___ Supplied material ___

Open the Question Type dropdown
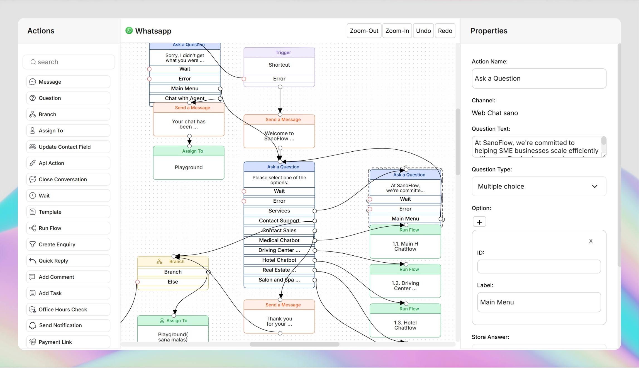The width and height of the screenshot is (639, 368). 539,186
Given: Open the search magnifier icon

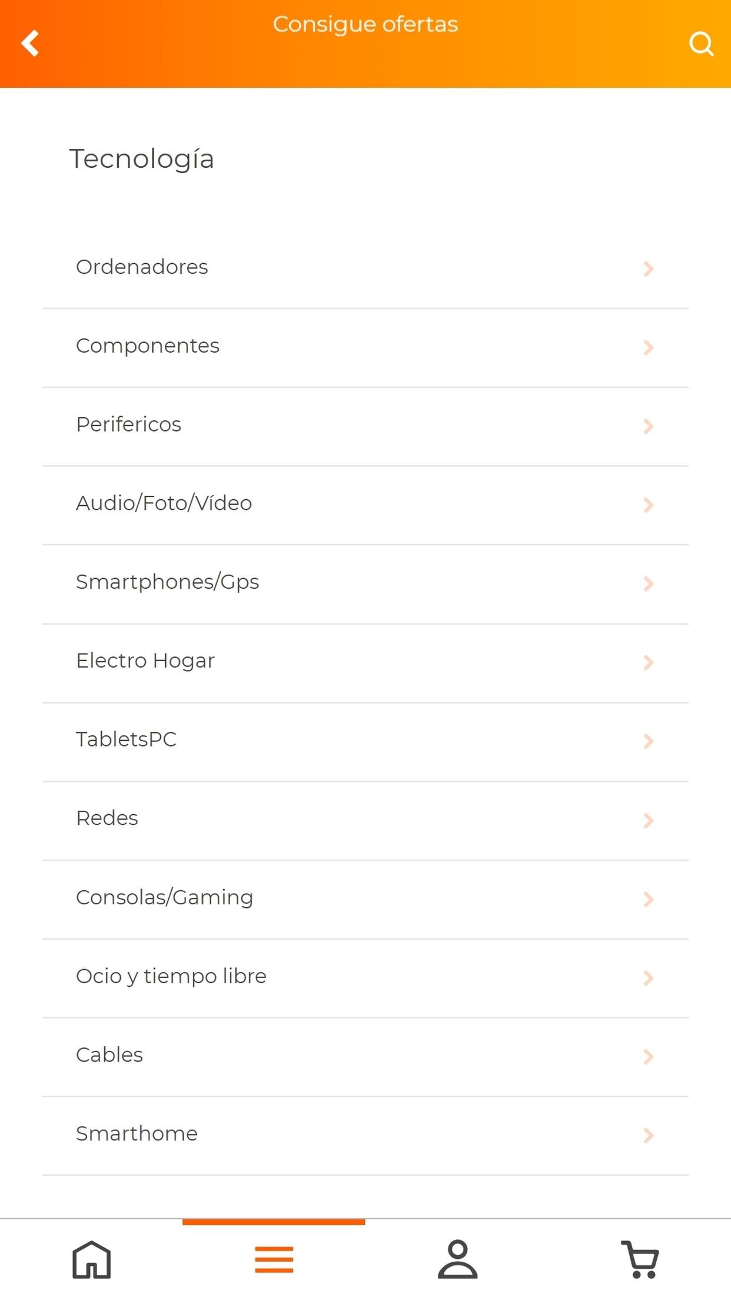Looking at the screenshot, I should 701,44.
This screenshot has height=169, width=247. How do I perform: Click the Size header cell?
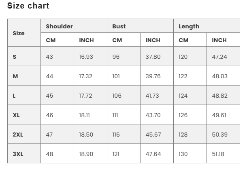click(24, 33)

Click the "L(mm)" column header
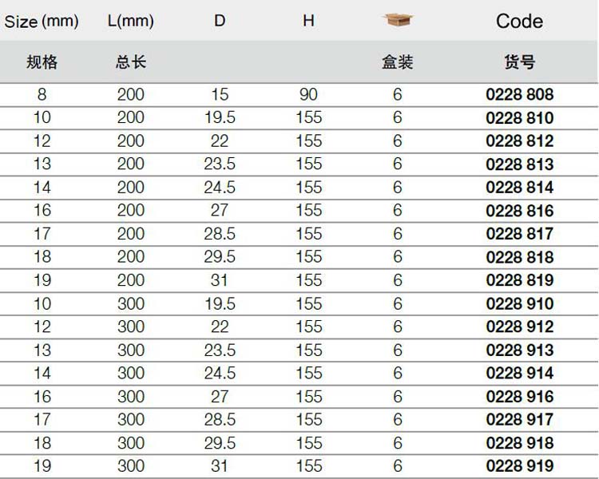point(130,22)
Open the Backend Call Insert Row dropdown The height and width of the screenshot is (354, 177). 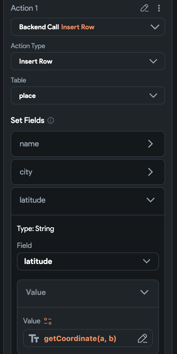point(155,27)
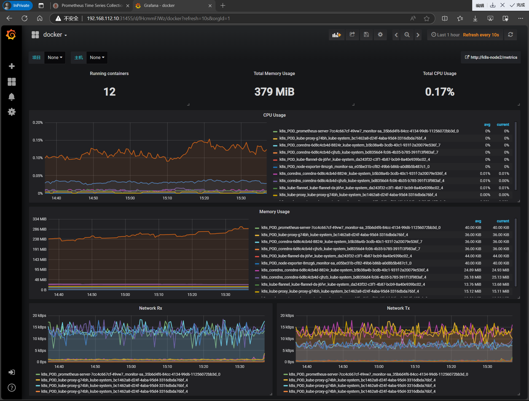Screen dimensions: 529x401
Task: Sort CPU Usage legend by avg column
Action: click(487, 125)
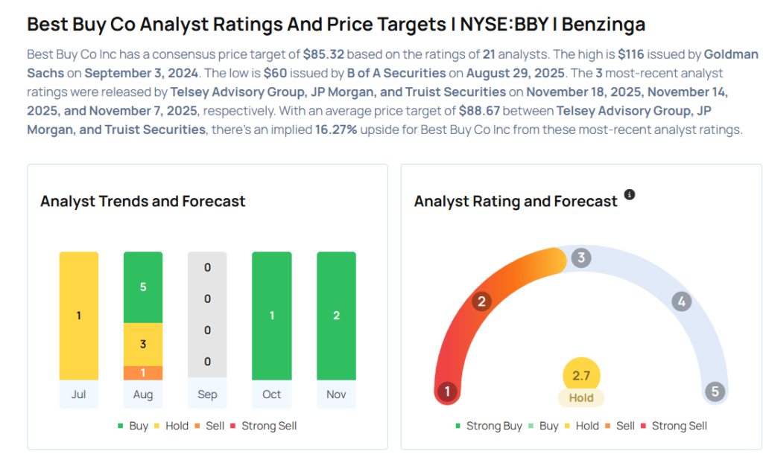Click the Analyst Trends and Forecast heading
Viewport: 763px width, 454px height.
143,201
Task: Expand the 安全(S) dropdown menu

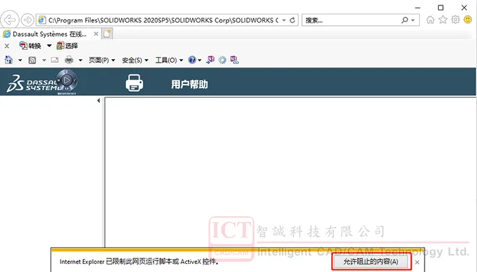Action: [135, 60]
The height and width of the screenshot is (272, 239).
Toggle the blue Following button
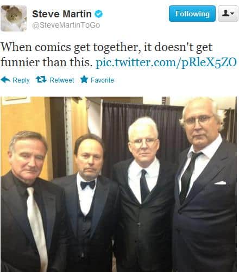pos(192,14)
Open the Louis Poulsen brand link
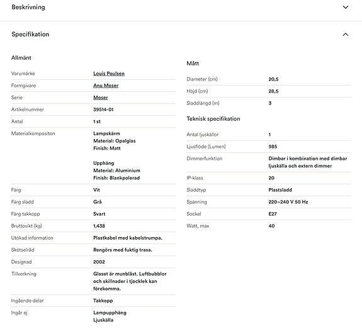This screenshot has height=334, width=362. point(109,74)
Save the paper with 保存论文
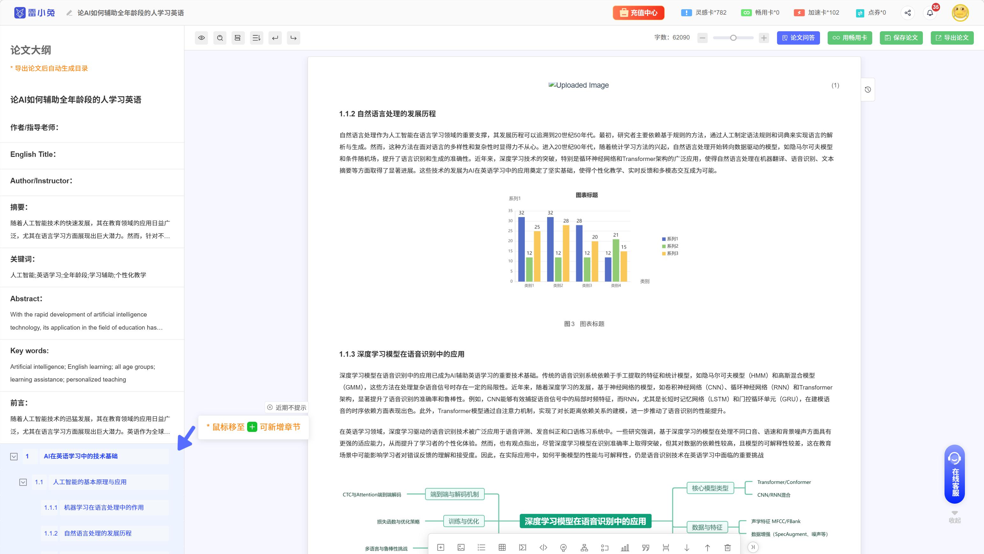The width and height of the screenshot is (984, 554). (x=901, y=38)
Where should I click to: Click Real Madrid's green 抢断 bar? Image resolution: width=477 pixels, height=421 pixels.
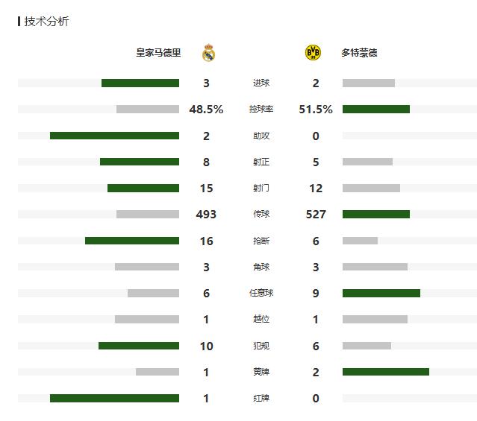coord(132,241)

___

Exercise>
Could you copy the listing from its very beginning through the line containing "point(130,22)", including both ends and leaving the pictures out?

The result>
Open the Question Type dropdown
The width and height of the screenshot is (639, 368). 539,186
Given: Open the search magnifier icon

Looking at the screenshot, I should 701,44.
This screenshot has height=169, width=247. How do I perform: Click the Size header cell?
click(24, 33)

Click the "L(mm)" column header
point(130,22)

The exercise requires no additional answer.